From the letters of Anthimos, Patriarch of Jerusalem, which we had before us when preparing this catalogue and summary, one can see how much holy zeal and pastoral concern he devoted to this work, in order that the memory of all the patriarchal books in Jerusalem might be preserved and that the present service in the all-venerable church of the Resurrection of Christ might be rendered more fitting and useful. From this very letter it is clear that many fine manuscripts were also lost.

It should further be noted that even in those times the libraries of the Holy Sepulchre were held in common for all learned men, both Greeks and Europeans, and were in every way freely accessible; from them there first proceeded the bright threads of knowledge of both inner and outer education.
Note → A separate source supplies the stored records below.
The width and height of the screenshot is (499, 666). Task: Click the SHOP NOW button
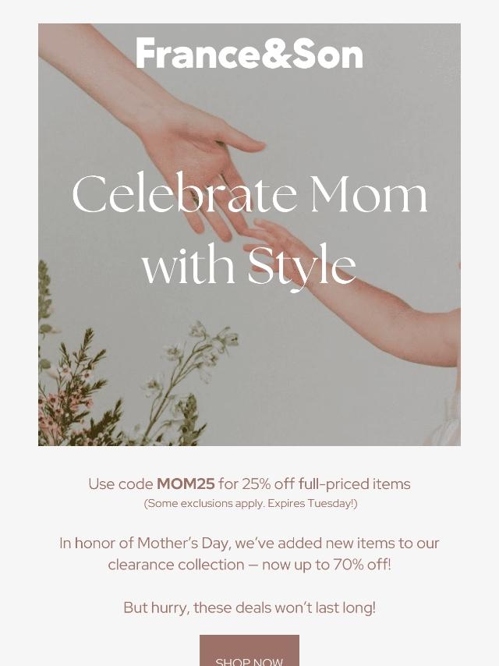point(250,650)
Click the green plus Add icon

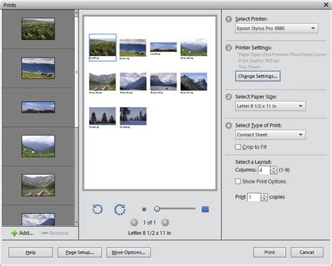coord(15,233)

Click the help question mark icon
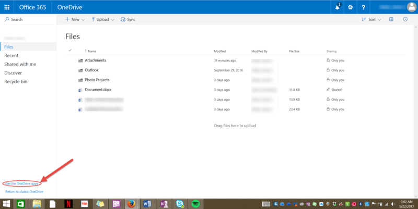tap(363, 7)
Hence we are justified in saying that these small libraries of the Holy Sepulchre have contributed no little to philological studies.
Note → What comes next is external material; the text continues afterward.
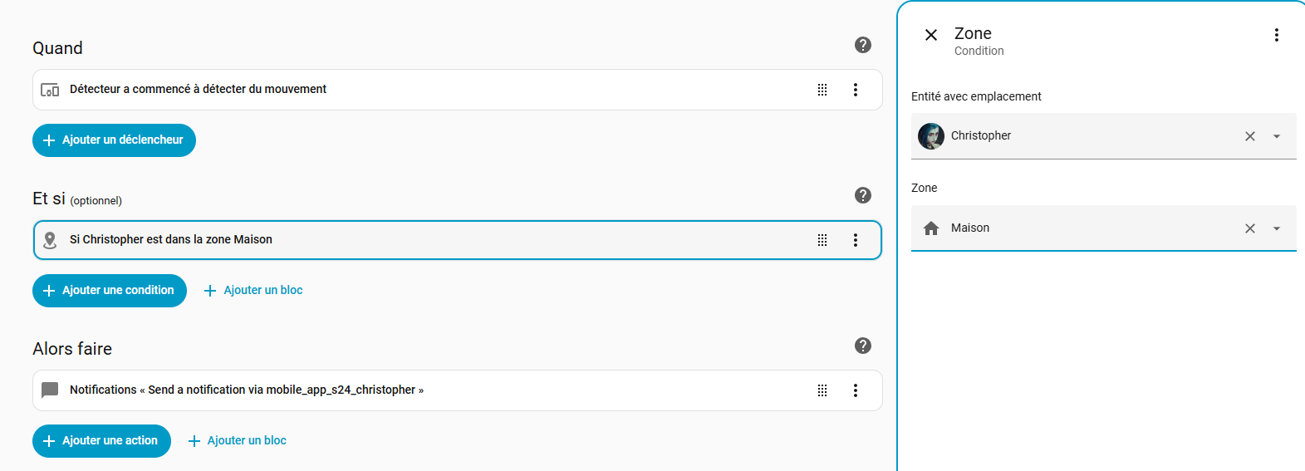Click drag handle on Christopher zone condition
The width and height of the screenshot is (1305, 471).
[822, 240]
In the year 1839, because, on account of the national storm which had lasted for many years and the local disturbances, the books had been neglected amid dust and damp and other destructive elements and had suffered no little damage from them, when the turmoil had subsided and sweet peace had returned, the ever-memorable Anthimos, a lover of letters, who at that time was much-teaching and much-occupied, did not neglect the library, but eagerly undertook its cleansing and arrangement, reckoning every toil as nothing. Under his supervision, then, the library was cleaned out and the books were set in order; yet even then not a few were found spoilt and altogether useless, because of the circumstances of the times, as has been said. On that occasion not only was a considerable number of useless books thrown into the ovens of the monastery, but various globes and geographical charts dedicated by Chrysanthos Notaras, patriarch of Jerusalem, were removed—various large geographical maps depicting the images of each nation in the lands of Europe, Asia, Africa, America and Poland, painted in vivid and unfading colours, which, having become useless through damp, were consigned to the fire. And the astronomical and mathematical instruments which the late Chrysanthos, patriarch of Jerusalem, had used for his mathematical work were all ruined and destroyed, and only a few now are preserved in the library of the Theological School, in memory of the blessed Chrysanthos, who at that time was an outstanding mathematician. It should also be noted that in the library of the metochion of the Holy Sepulchre in Constantinople there are preserved, inside a chest, not a few astronomical instruments which belonged to the late Chrysanthos; but these too are corroded.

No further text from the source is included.